Oireachtas Joint and Select Committees

Thursday, 8 December 2016

Joint Oireachtas Committee on Education and Skills

Higher Education Funding: Discussion (Resumed)

9:00 am

Photo of Ciarán CannonCiarán Cannon (Galway East, Fine Gael) | Oireachtas source

I thank all the witnesses for their enlightening contributions. They are a credit to their institutions and, indeed, to their families and communities which have supported them. I was fortunate to have visited the Irish consulate in Boston three years ago. There I met two recently graduated law students who were working as interns and enjoying the experience immensely. One of them had just graduated from UCD and the other from a public college in Boston. The student from UCD was debt free but the student from Boston had a debt of $120,000 attached to her education. That night, I reflected on the argument and debate we were bound to have in this country on how we fund third level education. I made the decision that neither of the two outcomes I encountered at the consulate were sustainable or acceptable. It was not acceptable that a young person would be burdened with $120,000 of debt but neither could another young person, with probably a better law qualification, walk out of a third level institution with no debt. Three years on, the Cassells report has arrived at a similar conclusion.
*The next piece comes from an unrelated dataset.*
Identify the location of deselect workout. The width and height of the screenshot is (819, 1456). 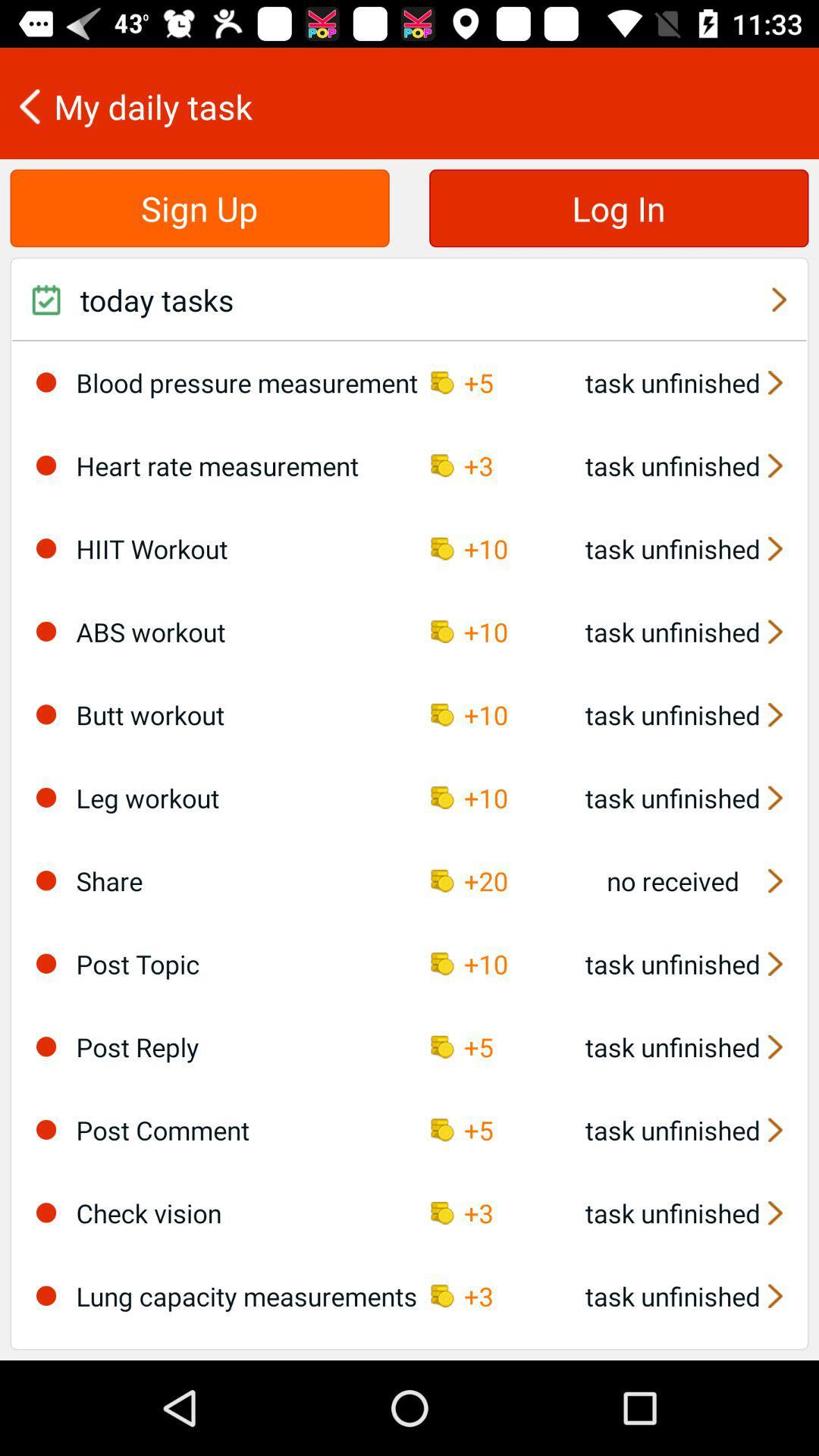
(46, 714).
Ms Jane Hayes-Nally’s contribution was excellent. I am an advocate of the student’s voice in education. It has been suppressed for too long and we need to hear more from Ms Jane Hayes-Nally and people like her who have legitimate views in how we support them in educating themselves.
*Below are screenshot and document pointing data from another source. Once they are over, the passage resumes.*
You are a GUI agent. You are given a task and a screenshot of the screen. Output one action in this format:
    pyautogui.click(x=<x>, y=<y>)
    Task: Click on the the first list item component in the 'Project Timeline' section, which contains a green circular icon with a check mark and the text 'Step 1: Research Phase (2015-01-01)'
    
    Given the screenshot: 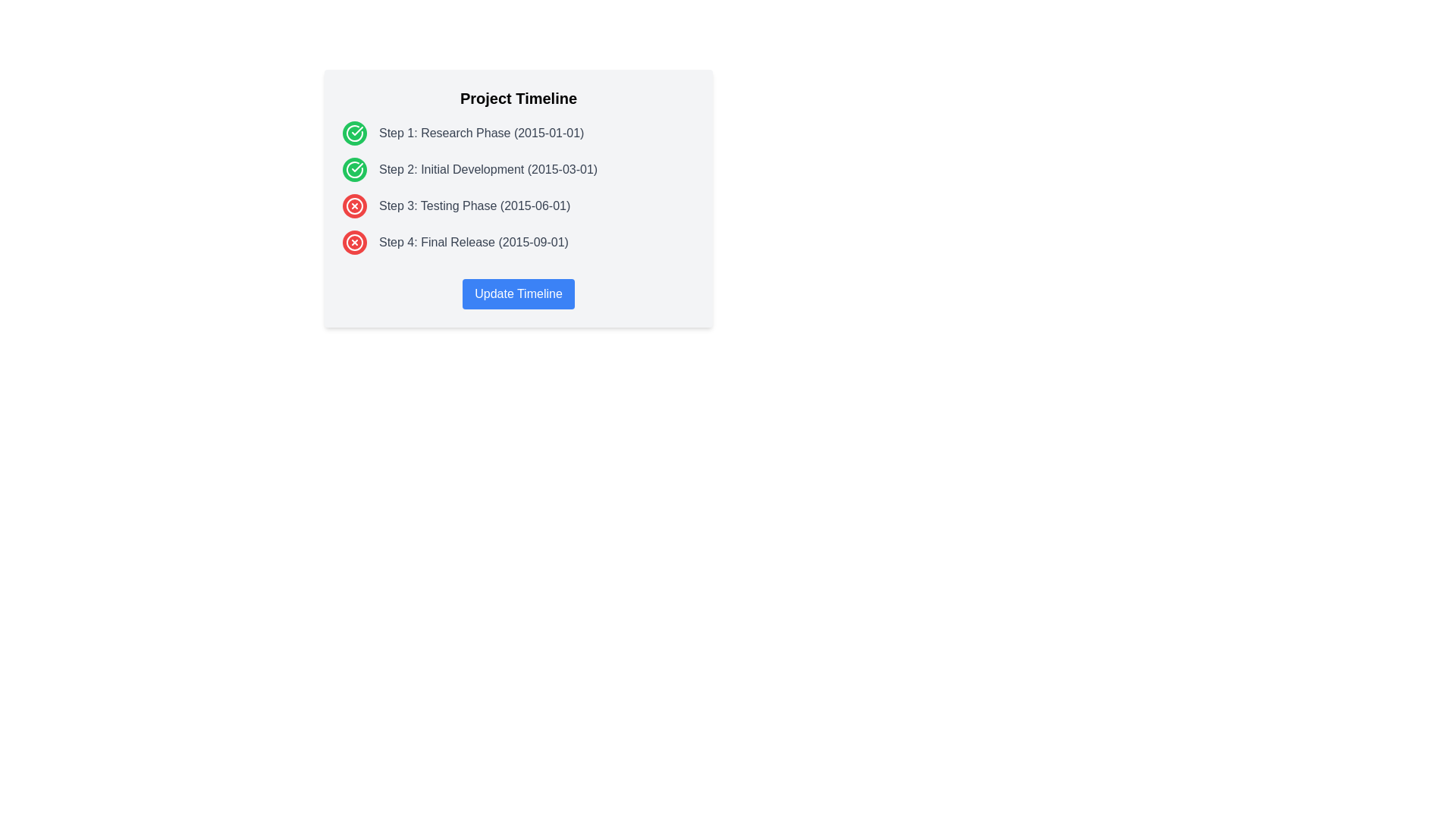 What is the action you would take?
    pyautogui.click(x=519, y=133)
I am primarily an idealist. Over my desk in Loughrea, I have a quote from Bill Moyers, a wonderful journalist in the US, "Ideas are great arrows, but there has to be a bow. And politics is the bow of idealism". After 13 years in politics, one has to temper one’s idealism somewhat as one gets older. There was a wonderful contrast between the witnesses’ perfectly idealistic view of how we should fund education, which I support, and that of Mrs. Justice Catherine McGuinness, who would claim she has an equally idealistic view. Life has taught us we have to be pragmatic about this as well. One of the main recommendations of the Cassells report is that there should be some kind of loan for third level education. Instead of having a blanket obstructionist view to this, young people’s time would be far better spent explaining how they feel a loan scheme should operate. They should point to what has gone wrong with such schemes in other countries and use that experience productively to ensure all contemplating going down the route of third level will not feel they do not have the option of pursuing it in Ireland. Ireland has one of the best education systems in the world. There is a whole cohort of families who are just above the income limit for the grant system but do not have the resources to put three young people through college. For me, that is the cohort I want to ensure does not contemplate not pursuing a third level course. Instead, I want us to create a system which supports them. We would all use our energies more productively if we were to go down that route.